De acuerdo con las Encuestas Nacionales de Gasto (INEGI, 2013) y de Ingreso y Gasto en los Hogares (INEGI, 2014), en nuestro país se gasta en la compra de refrescos y bebidas alcohólicas (otro de los factores asociados a la obesidad y la diabetes) hasta 30% más dinero que en leche y 75% más que en huevo de gallina u otros productos de mayor calidad nutricia.

De ahí que desde distintos institutos y asociaciones médicas, organizaciones de la sociedad civil y del propio Congreso de la Unión, se impulsó imponer cargas impositivas a las bebidas edulcoradas y otros productos “chatarra”, ante la evidencia adicional de que el comportamiento del consumo de estos productos es “elástico”, es decir, que a mayor costo de los mismos, su consumo tiende a disminuir.

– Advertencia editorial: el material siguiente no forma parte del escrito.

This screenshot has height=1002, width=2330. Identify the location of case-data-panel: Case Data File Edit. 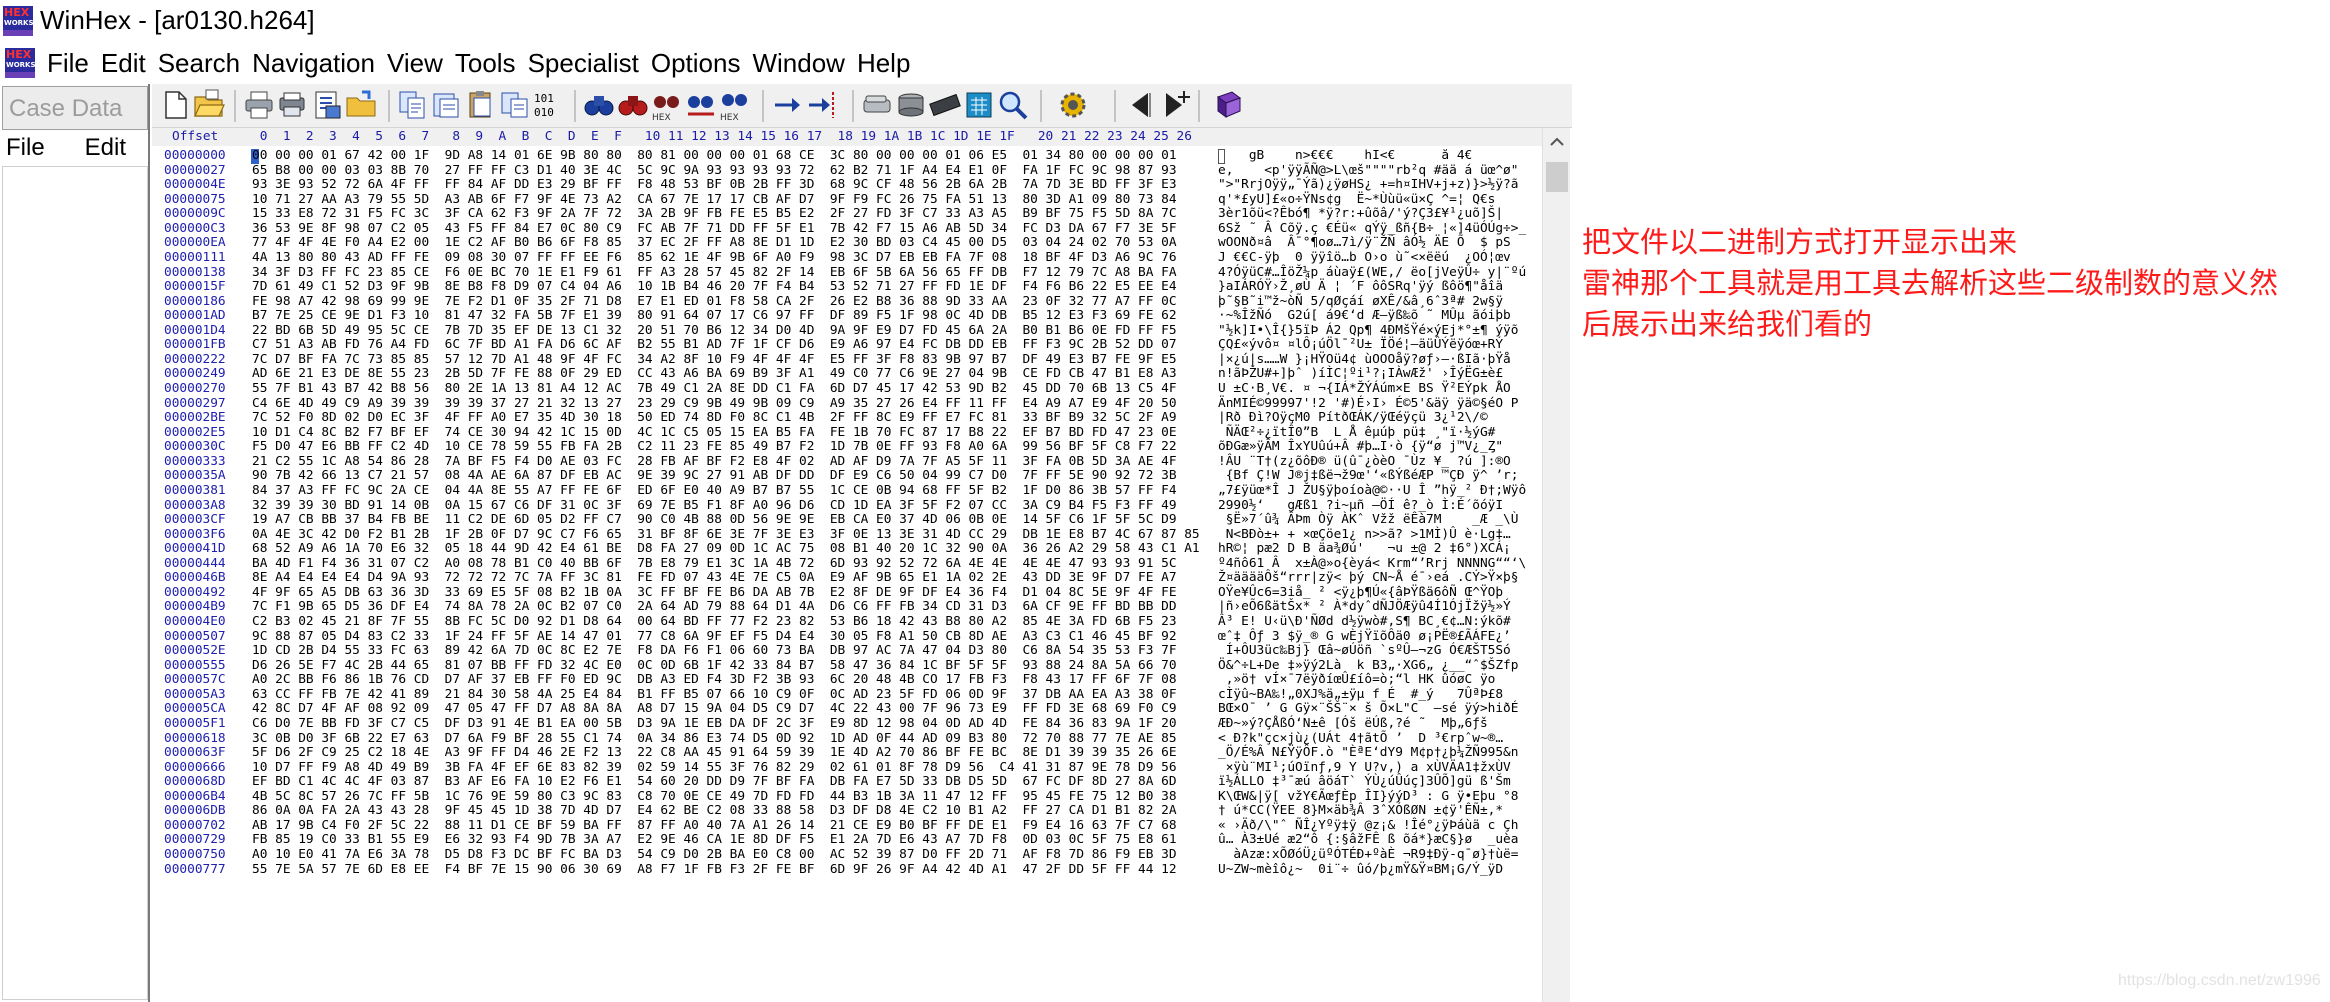
(75, 543).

De acuerdo con Juan Rivera, Subdirector General Adjunto del Instituto Nacional de Salud Pública, la evidencia muestra que el impacto que ha tenido este impuesto enlos niveles de consumo de refrescos ha sido positivo, pues se ha generado una reducción importante (de alrededor del 12%) en los últimos años.

A pesar de ello, la convocatoria que hacen los especialistas es regresar a lo que podría considerarse como la “dieta tradicional mexicana”. Es decir, una dieta basada en altos contenidos de hierro, minerales, vitaminas y aminoácidos esenciales, que históricamente nos había mantenido sin problemas de obesidad hasta la década de 1970, en la cual comenzó a generarse una acelerada tendencia en el consumo de bebidas edulcoradas y alimentos de alto contenido calórico.

Debemos regresar al consumo de agua; a la ingesta de alimentos como el huevo, los frijoles, las tortillas, las papas, el jitomate, el aguacate y la inmensa variedad de alimentos de que disponemos, porque además, nuestra cocina es de las más exquisitas del planeta.

Al no hacerlo estamos perdiendo patrimonio cultural, y, sobre todo, estamos hipotecando nuestro futuro en aras de las ganancias de los dueños de las refresqueras.